The chef put his money where his mouth is when he created his recent whisky and food matching menu (see right).
It started with a course of Cumbrae oysters with a shallot dressing that was accompanied by Glengoyne 10 year old.
Tom said the whisky was a perfect match for the mineral flavour of the oysters.
“Oyster is one of the purest things you can eat, especially the minerally oysters we get in Scotland, and for me it just balances off the ten year old so well,” he said.
The oysters were followed by Carse of Stirling wood pigeon with black pudding and pearl barley, accompanied by Glengoyne 15 year old.

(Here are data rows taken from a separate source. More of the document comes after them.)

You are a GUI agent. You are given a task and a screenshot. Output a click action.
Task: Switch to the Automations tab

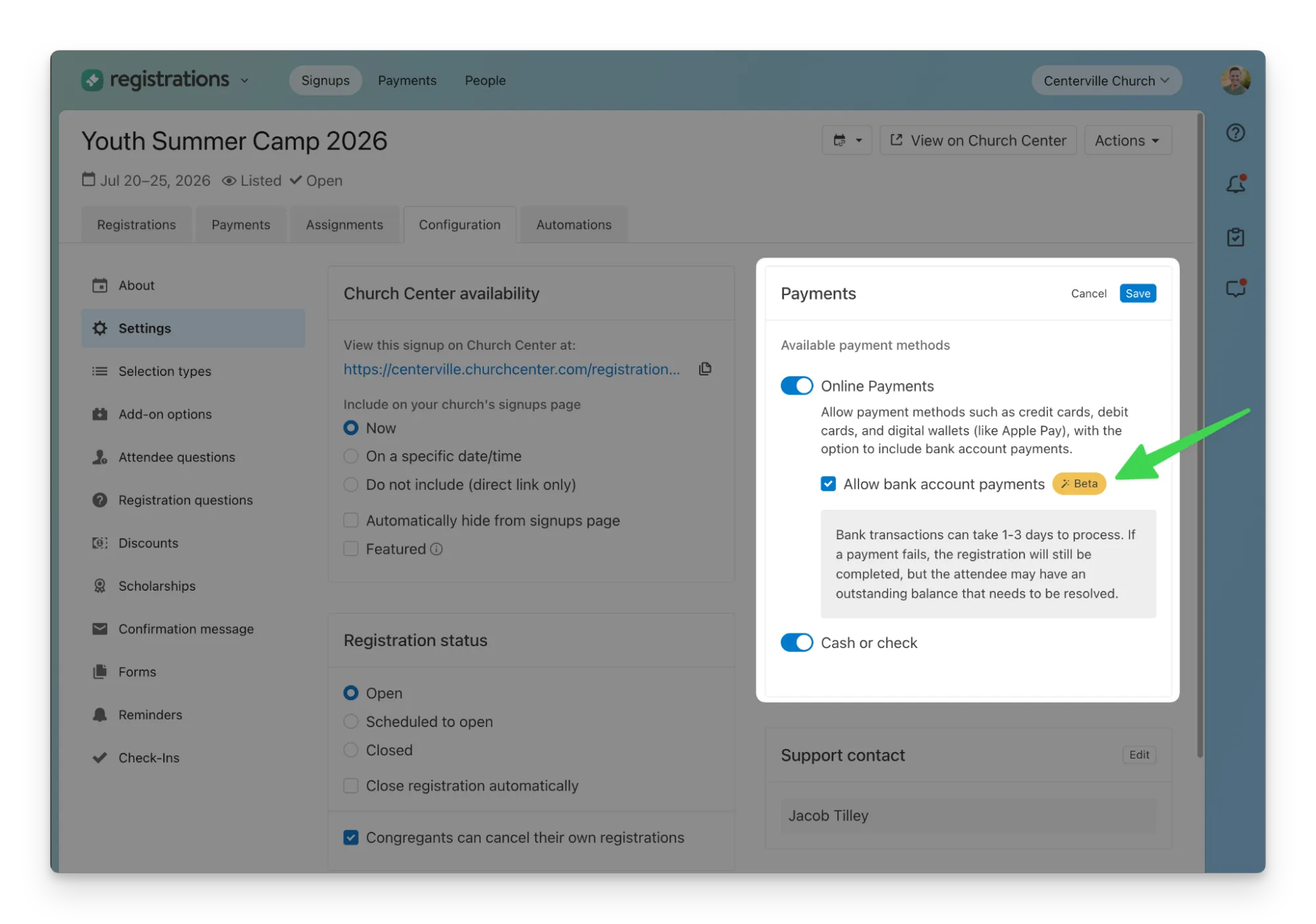tap(573, 225)
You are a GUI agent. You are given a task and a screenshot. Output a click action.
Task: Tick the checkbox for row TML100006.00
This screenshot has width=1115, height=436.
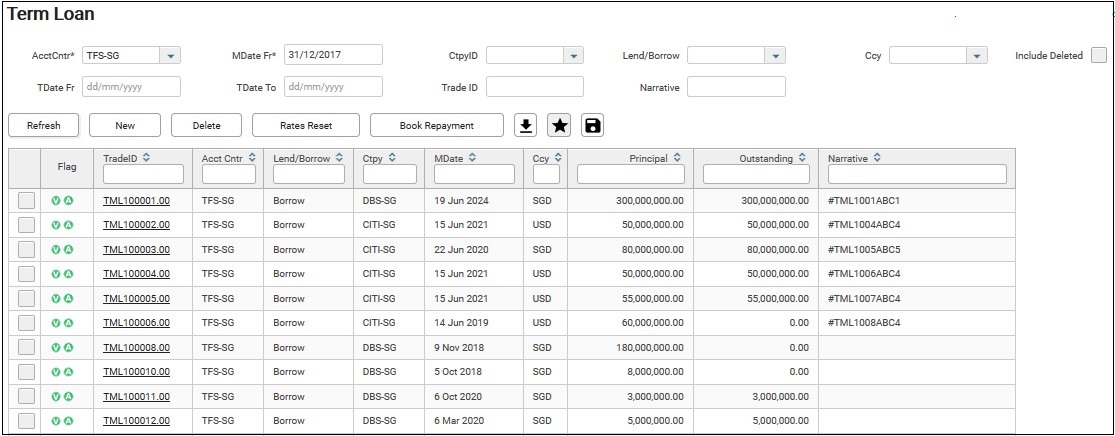(26, 323)
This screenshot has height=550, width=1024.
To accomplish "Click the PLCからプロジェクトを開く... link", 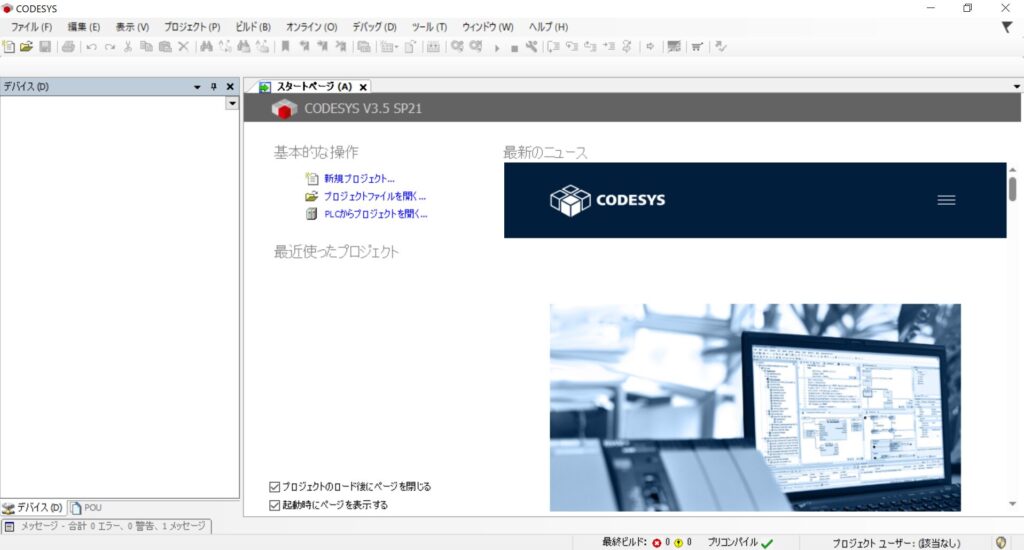I will click(375, 214).
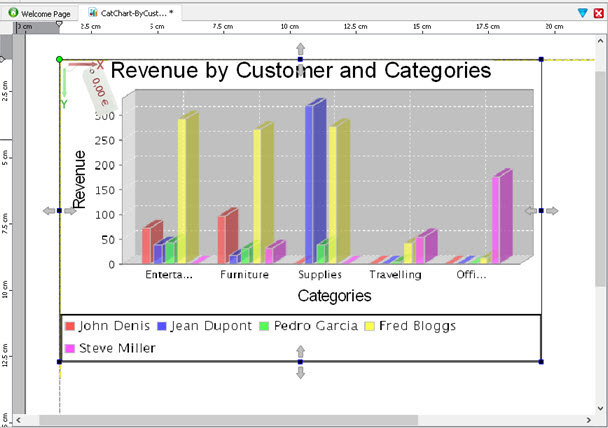Click the up arrow above the chart
Image resolution: width=608 pixels, height=428 pixels.
tap(300, 48)
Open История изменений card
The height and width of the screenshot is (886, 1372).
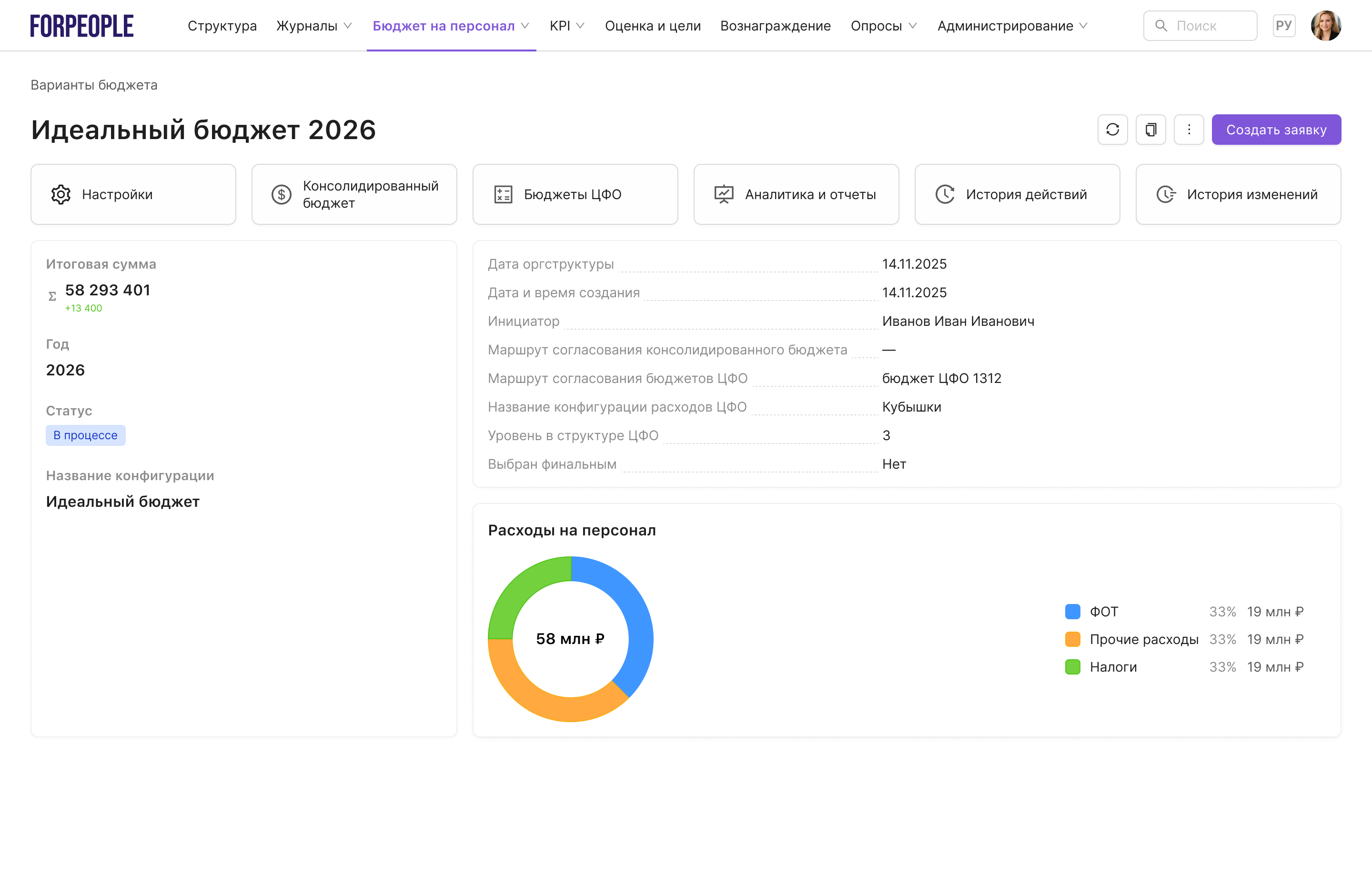tap(1237, 194)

Whisky is an easy thing for someone to do in their restaurant or bar.
In this case, Tom said the “earthy notes” of the 15 year old whisky worked well with the spice of the black pudding.
Other courses included scallop and Mull crab with Glengoyne 12 year old and Monachyle venison with Balquhidder chanterelles, accompanied by Glengoyne 18 year old.
“The 18 pretty much goes with most things,” said Tom.
“It’s a wonderful whisky.
“It’s such a great whisky that you want to celebrate that.
“You’re getting a little bit of spice coming through, but it’s much more rounded.
“Venison has a real sweetness, and I think that marries up so well to the 18 year old.”
The Monachyle Mhor event, said Katy, was the firm’s “first step” in exploring whisky and food matching.
And she encouraged Scottish chefs to experiment with whisky and find their own matches.
“We don’t want to be prescriptive about it,” she said. “We want people to realise the versatility and what you can do with whisky.”